Home / Aligning Shared Services and Global Credit to Optimize Working Capital
A $20 billion global leader in HVAC, refrigeration, fire and security solutions launched a phased initiative to enhance its financial processes and performance by standing up a unified Global Credit Policy and establishing regional credit functions. At the same time, the company needed to align order-to-cash (OTC) operations across three international Shared Service Centers—each operating independently, with no centralized leadership or standardized strategy. The broader challenge was to extend these improvements to global sites not yet integrated into the Shared Services model to drive consistency, reduce risk and improve cash flow worldwide.
SolomonEdwards conducted onsite OTC assessments across the three Service Centers, analyzing end-to-end processes, data integrity and reporting from a fragmented landscape of ERP systems. The team identified critical gaps in dispute management, credit holds and reporting accessibility and recommended the development of a real-time Global AR Aging Report. To drive execution, SolomonEdwards established a 12-month Program Management Office (PMO) based at U.S. headquarters, uniting finance leadership from all global regions (APAC, EMEA, LATAM, NA) and Shared Service Centers.
The PMO organized work into focused sprints under multiple program towers, including Creditworthiness of the Global AR Portfolio, Collateral Controls, Reserve Policy, Collections Process, Tools and Systems, Dispute Management, Cash Application Controls, Delegation of Authority, Organizational Structure and Data Integrity. Each project charter was designed with a clear path to adoption across both integrated and non-integrated legal entities, ensuring enterprise-wide alignment and measurable results.

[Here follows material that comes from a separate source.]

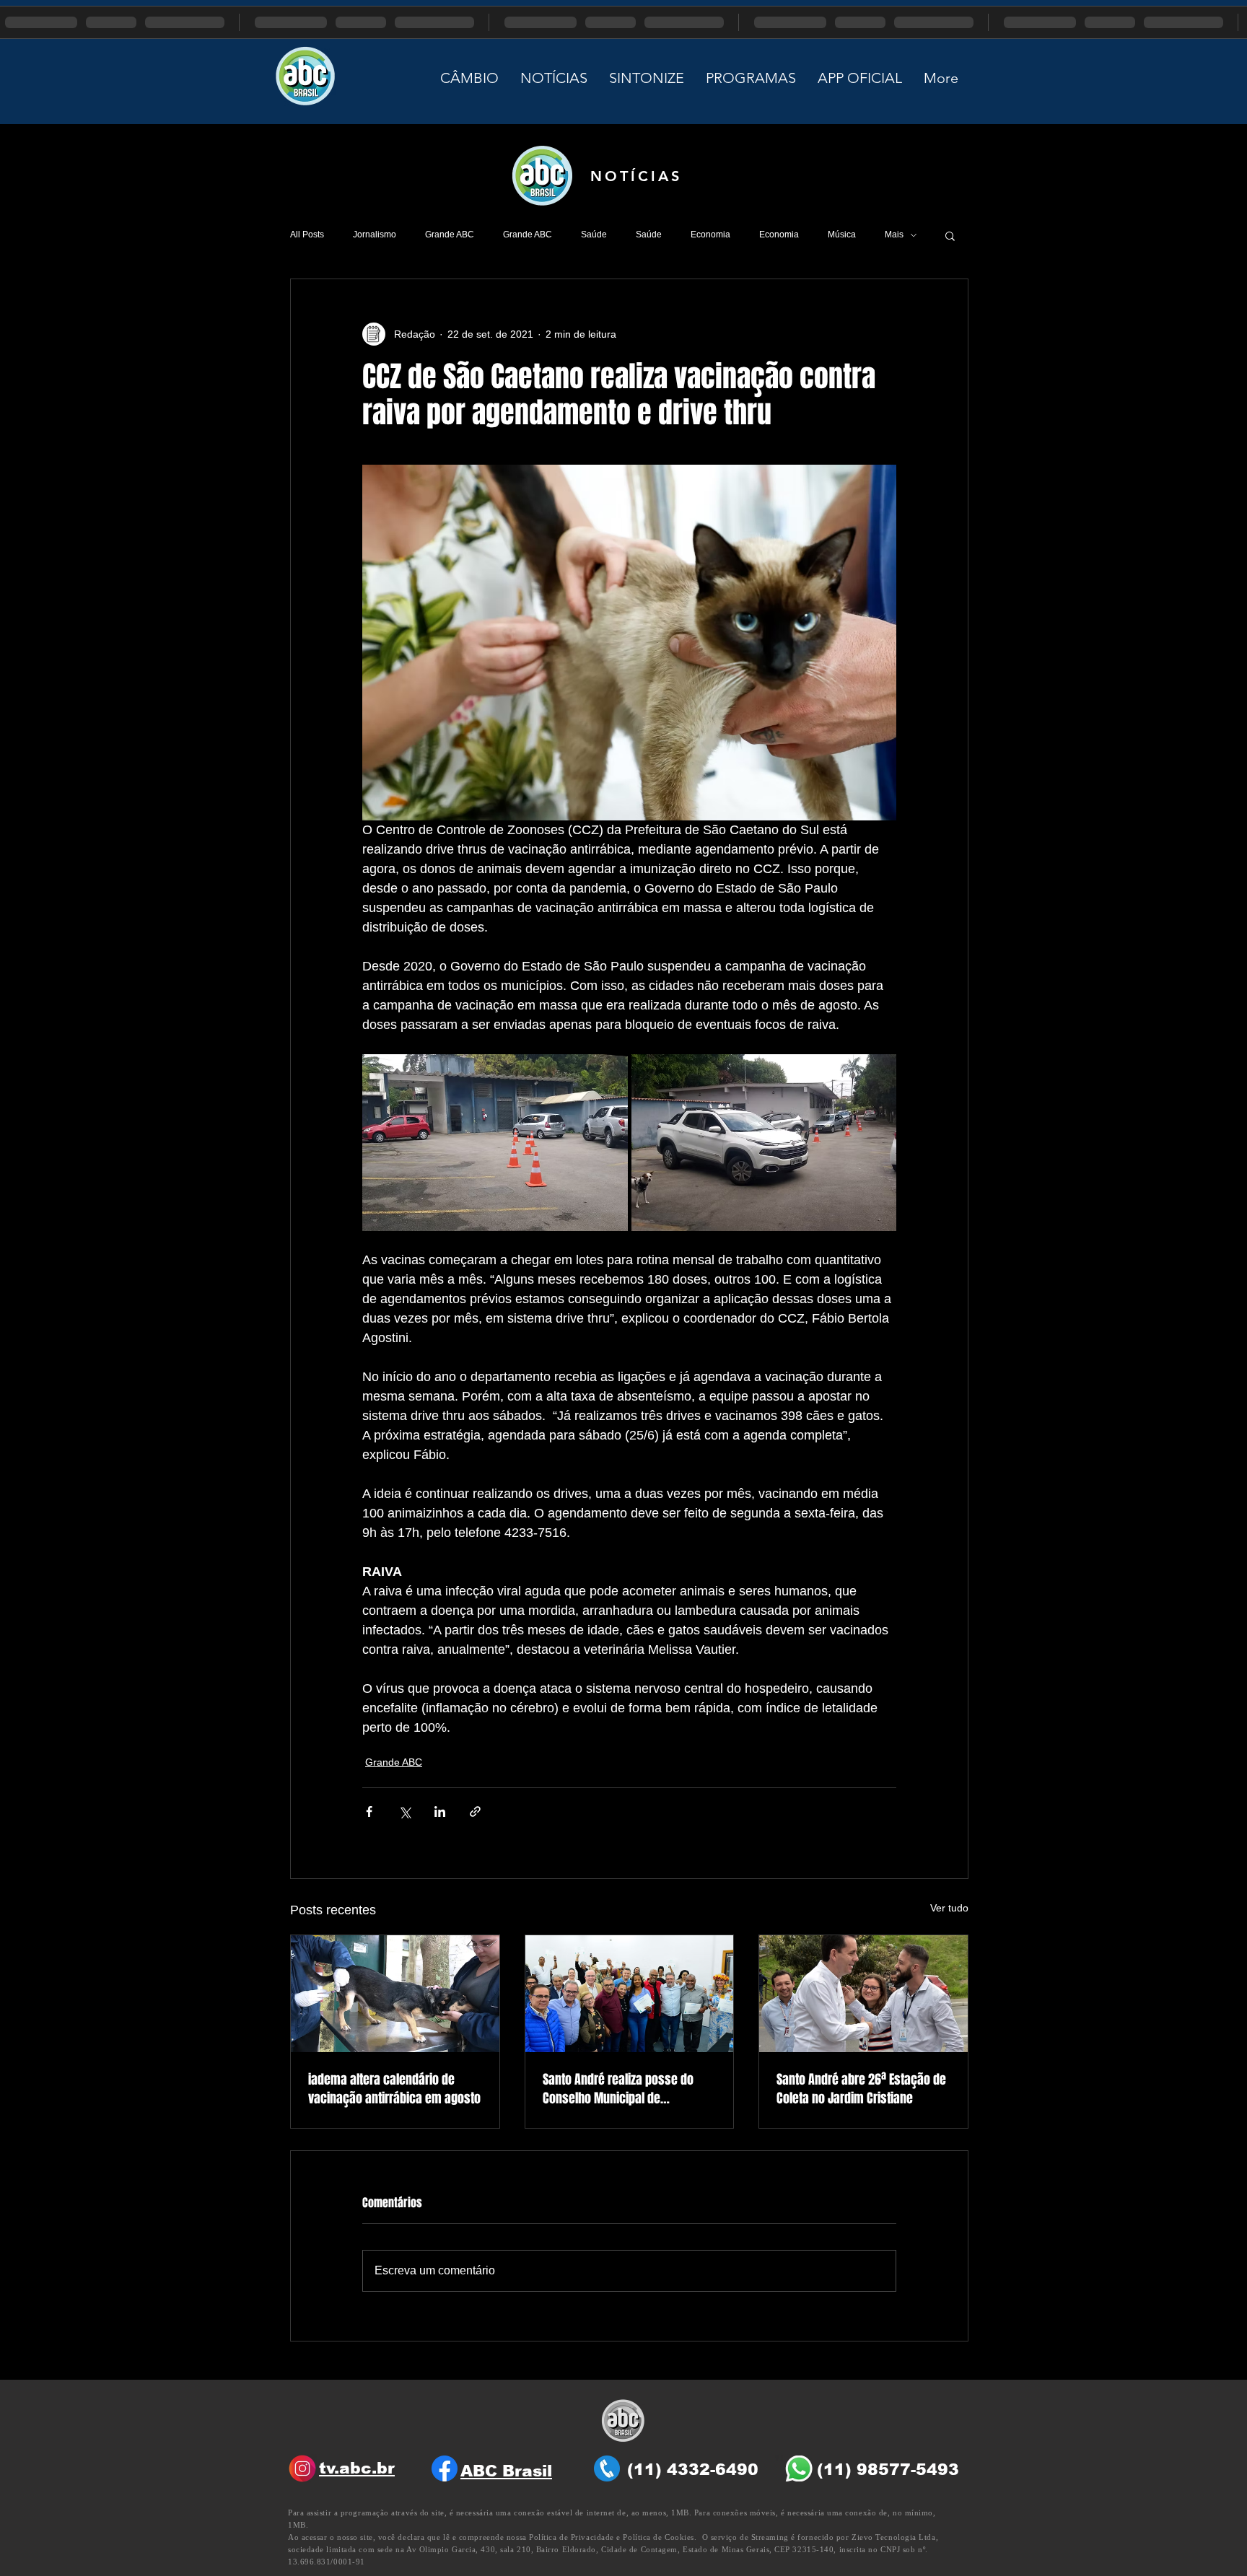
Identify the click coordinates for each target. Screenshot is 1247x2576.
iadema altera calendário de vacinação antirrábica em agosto (394, 2089)
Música (842, 234)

The initiative uncovered a key systemic issue—poor customer master data—as the leading cause of global AR delinquency. In response, SolomonEdwards delivered the client’s first global AR Aging Report originating in their BI system, establishing a new standard for credit governance and actionable reporting. The project built the first cohesive strategy across the three Shared Service Centers, fostering collaboration and consistency. As a result, the client saw a 10% reduction in global past-due AR and resolved $280M in disputed receivables—setting the stage for broader adoption at non-integrated sites and future scalability across the enterprise.